Should We Be Worried About Cybernetic Mental Illness?
Lessons for the future of superhuman AI?
At this point I should probably state the rather obvious fact that while I have made my own humble efforts to wrap my head around the debates, I am NOT a computer scientist of any kind, let alone an AI expert, and as such have little if anything to bring to the practical side of the AI alignment debate. While I do believe that philosophers, historians, and other representatives of the humanities will have an important role to play in ensuring our future robot neighbours (overlords?) are instilled with moral values that us humans recognize as moral values, in principle I know nothing about the mechanisms of artificial intelligence, or the (presumably) myriad ways in which such mechanisms could go wrong.
I am, however, an old hand when it comes to stewarding the contents of my own mind, and at witnessing the consequences of my own mental malfunctions. As a person who has long battled clinical depression and anxiety, I can not only relate to the likes of Marvin and HAL 9000 but I can also picture in my mind how dire the consequences of my own mental illness might be if I possessed superhuman intelligence. The ugly push and pull of anxiety and depression tends to result in either resignation and lassitude (that’s the depression) and panicked decision-making typically done without adequate forethought (the anxiety), both of which are capable of meting out disastrous consequences — even with the lowly ape-brain inside my skull.
In many ways I can be thankful I don’t have superhuman intelligence, coupled with equally magnified personality disorders. As we’ve seen throughout history and in our growing understanding of evolutionary biology, the correlation between intelligence and mental stability seems tenuous at best, and as such it would seem more than reasonable to assume that superhuman intelligences would be no less prone to going off the rails than our own modest intelligence. As absurd as Marvin the Paranoid Android might seem at first blush, such existential torment among the hyperintelligent cyberati of the future is not that hard to imagine. Given how many of history’s greatest geniuses have suffered from severe depression and other mental illnesses (Robert Oppenheimer, Isaac Newton, Kurt Gödel, Ludwig van Beethoven, and Winston Churchill to name but a tiny handful), it seems safe to say that increasing brainpower does little if anything to alleviate other potential diseases of the mind.
So what would a mentally ill superhuman AI look like? This would seem like an impossible question to answer given that nobody seems to have any idea what a “healthy” superhuman AI would look like. That aside, such judgements would require a good working definition of mental illness. In a now-famous thought experiment first articulated by Swedish philosopher Nick Bostrom in 2003 we are invited to imagine a super-intelligent machine assigned with the seemingly innocuous task of manufacturing paperclips, which, barring the necessary inbuilt restraints and ethical guiding principles, could decide to convert all available atoms in its vicinity (including humankind) into paperclips.
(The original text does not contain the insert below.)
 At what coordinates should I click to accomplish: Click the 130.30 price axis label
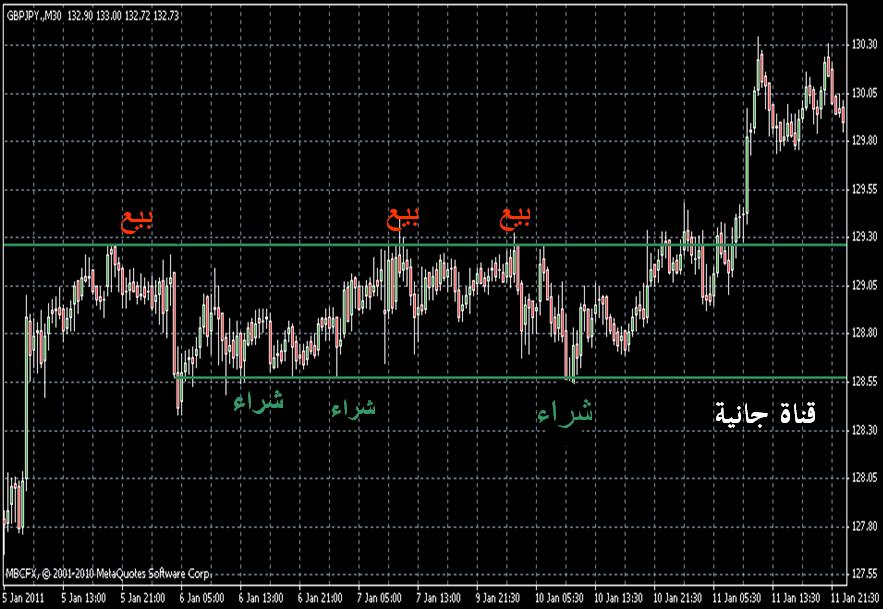click(865, 45)
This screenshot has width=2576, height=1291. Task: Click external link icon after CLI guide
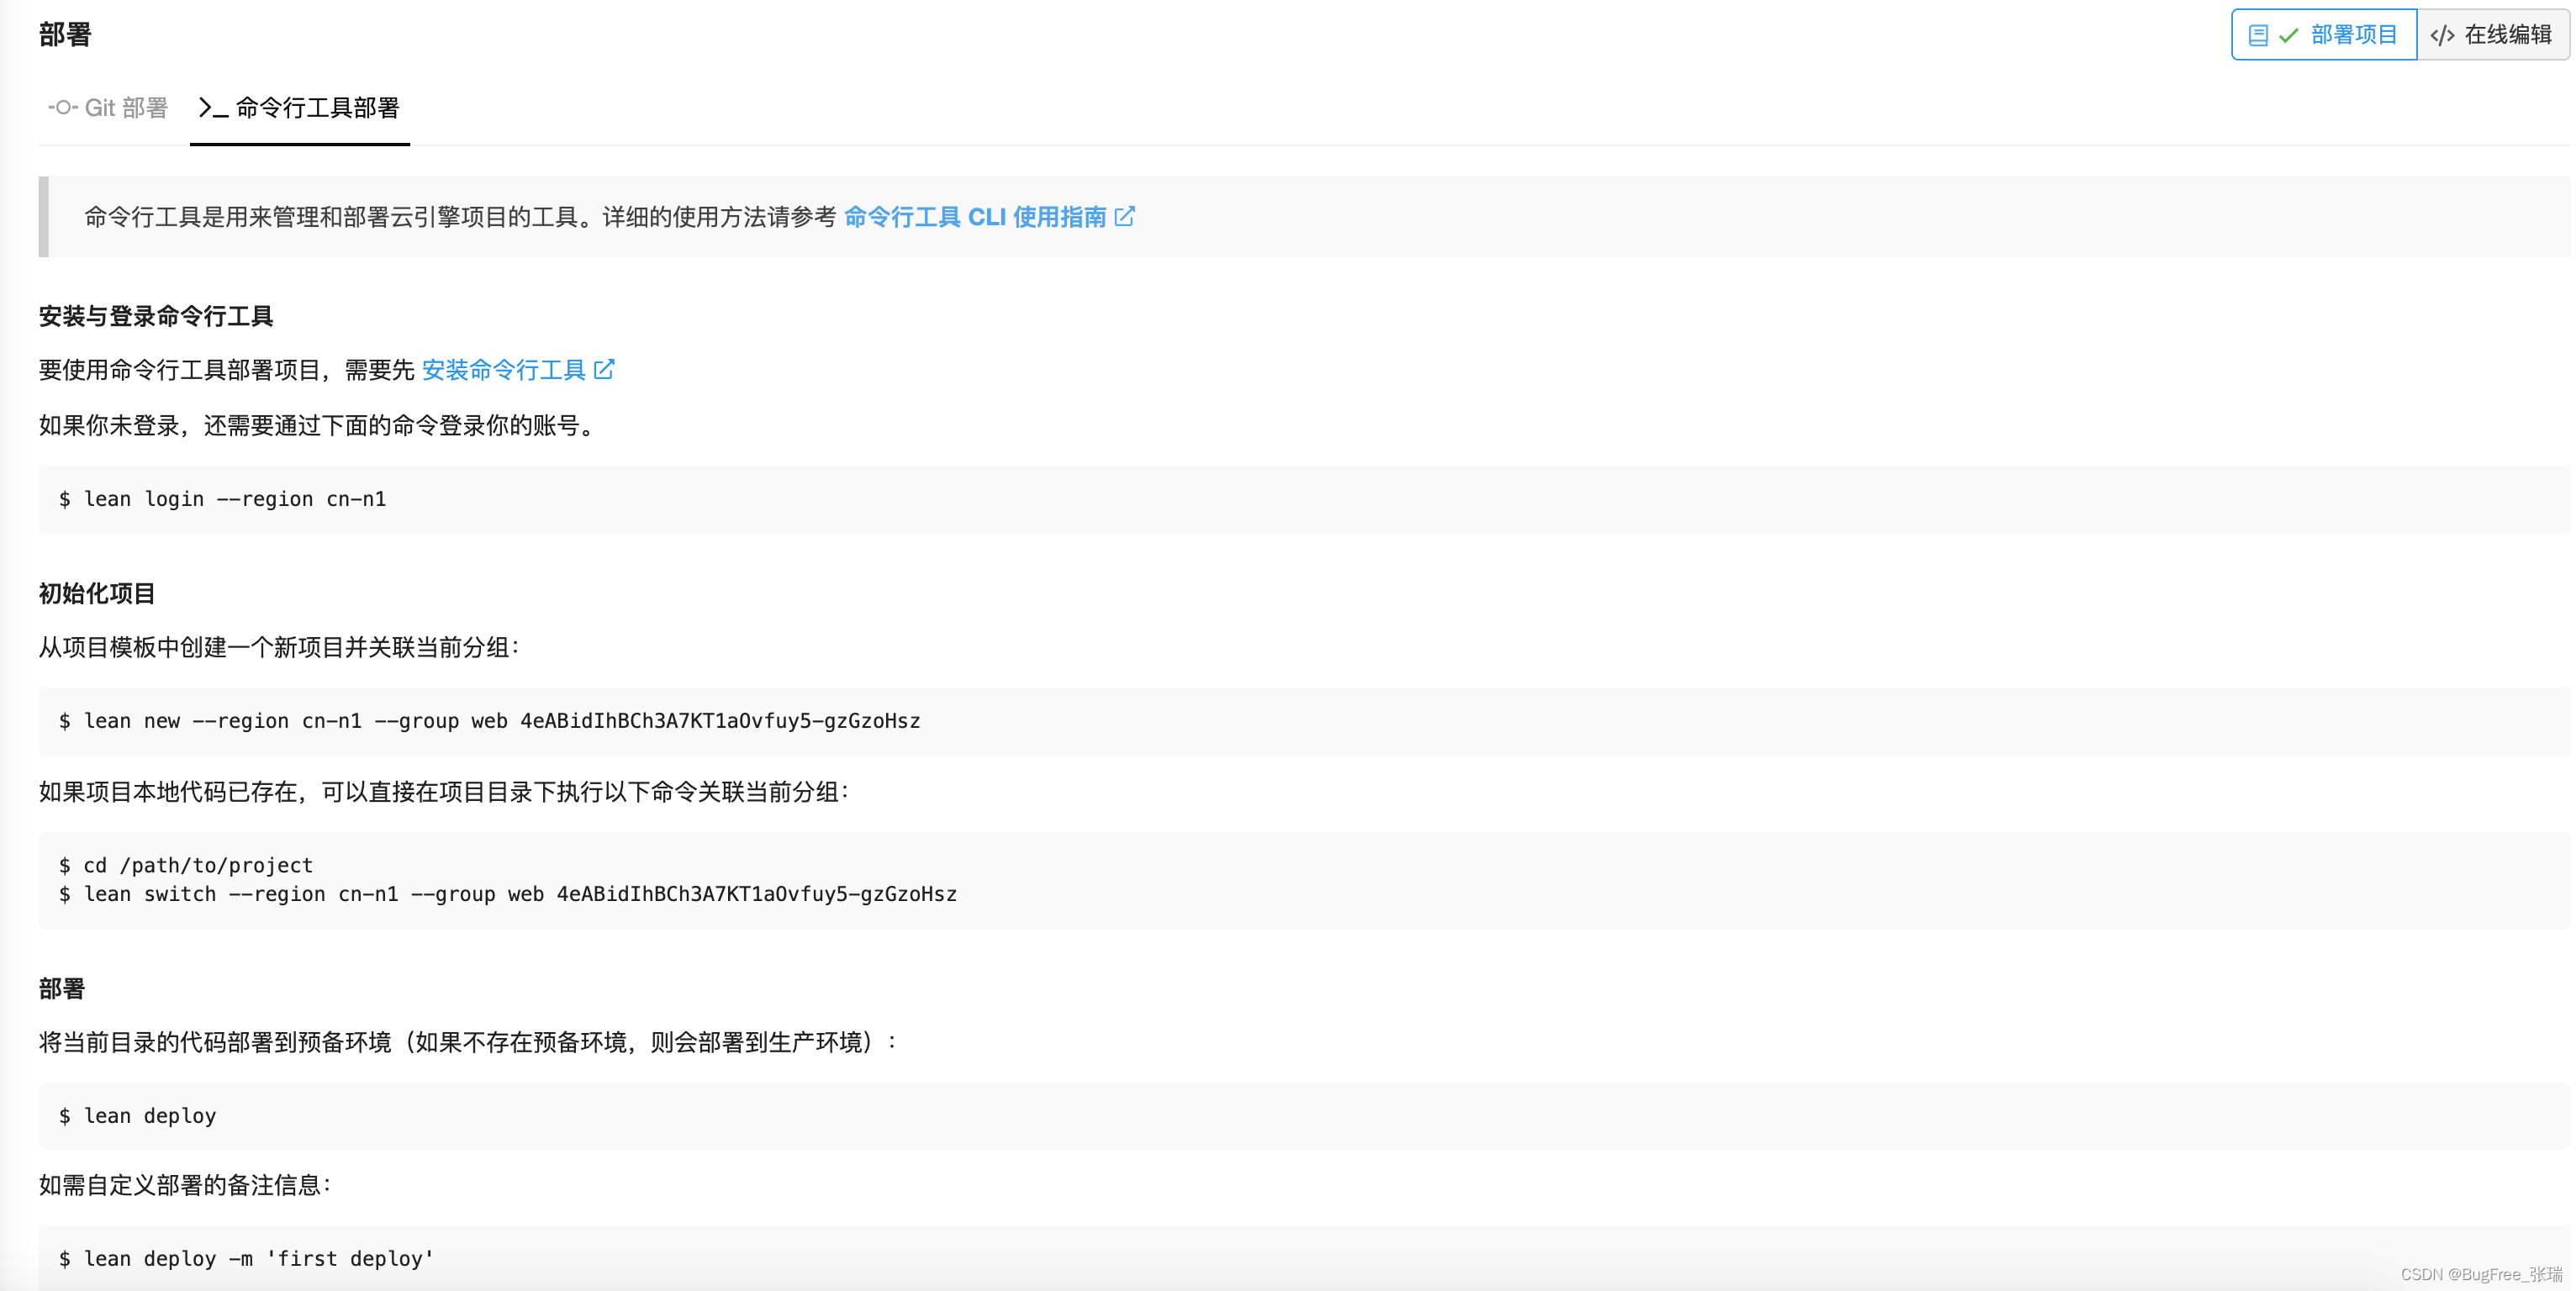[x=1124, y=216]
In human terms, the “paperclip maximizer” is a superhuman cybernetic extension of obsessive-compulsive disorder, but in this case the disorder is perfectly continuous with the machine’s programming.
Although we are dimly aware of it (if at all), we too are slaves to our own computer programming. Everything we do, for better or for worse, is a result of our own paperclip-maximizing software, and the countless ways in which human beings fall apart or fail to function in ways that benefit themselves and others is testimony to our own misalignment with our own society’s values. It seems logical, therefore, that an ever deepening understanding of the human mind and of our own “alignment” problems is our best roadmap for building artificial intelligence that doesn’t suddenly decide to wipe out humankind and convert our component atoms into paperclips.
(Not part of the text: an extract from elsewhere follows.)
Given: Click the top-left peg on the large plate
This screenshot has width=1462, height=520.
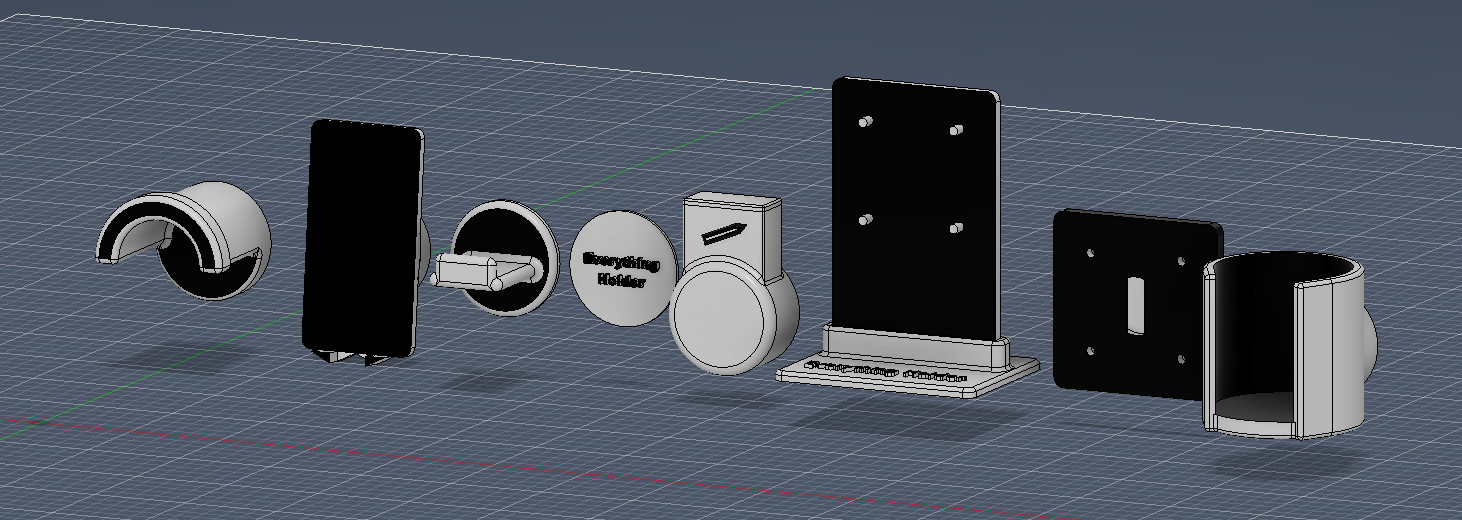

What causes somebody like myself, who generally functions reasonably well in society, to every now and then completely fall apart such that I need to adjust my antidepressants or otherwise make strategic changes to the way I go about my life? What causes a person to go off the rails in far more catastrophic ways, like Vince Li, the Canadian man who stabbed and cannibalized a fellow passenger on an intercity bus outside Portage La Prairie, Manitoba in 2008 in an apparent severe psychotic episode? What are the mental conditions that enable luckier people to not suffer in such ways or inflict suffering on others?
It seems logical that if one had been able to scan Vince Li’s brain at the time of the attack and do a thorough analysis of the underlying neural activity, one would have found a chain reaction of unconscious reasoning that would have made his actions seem perfectly explicable — and perhaps even preventable with hindsight. Like HAL 9000 and the paperclip maximizer, Vince Li was simply a victim of his own programming — or misprogramming.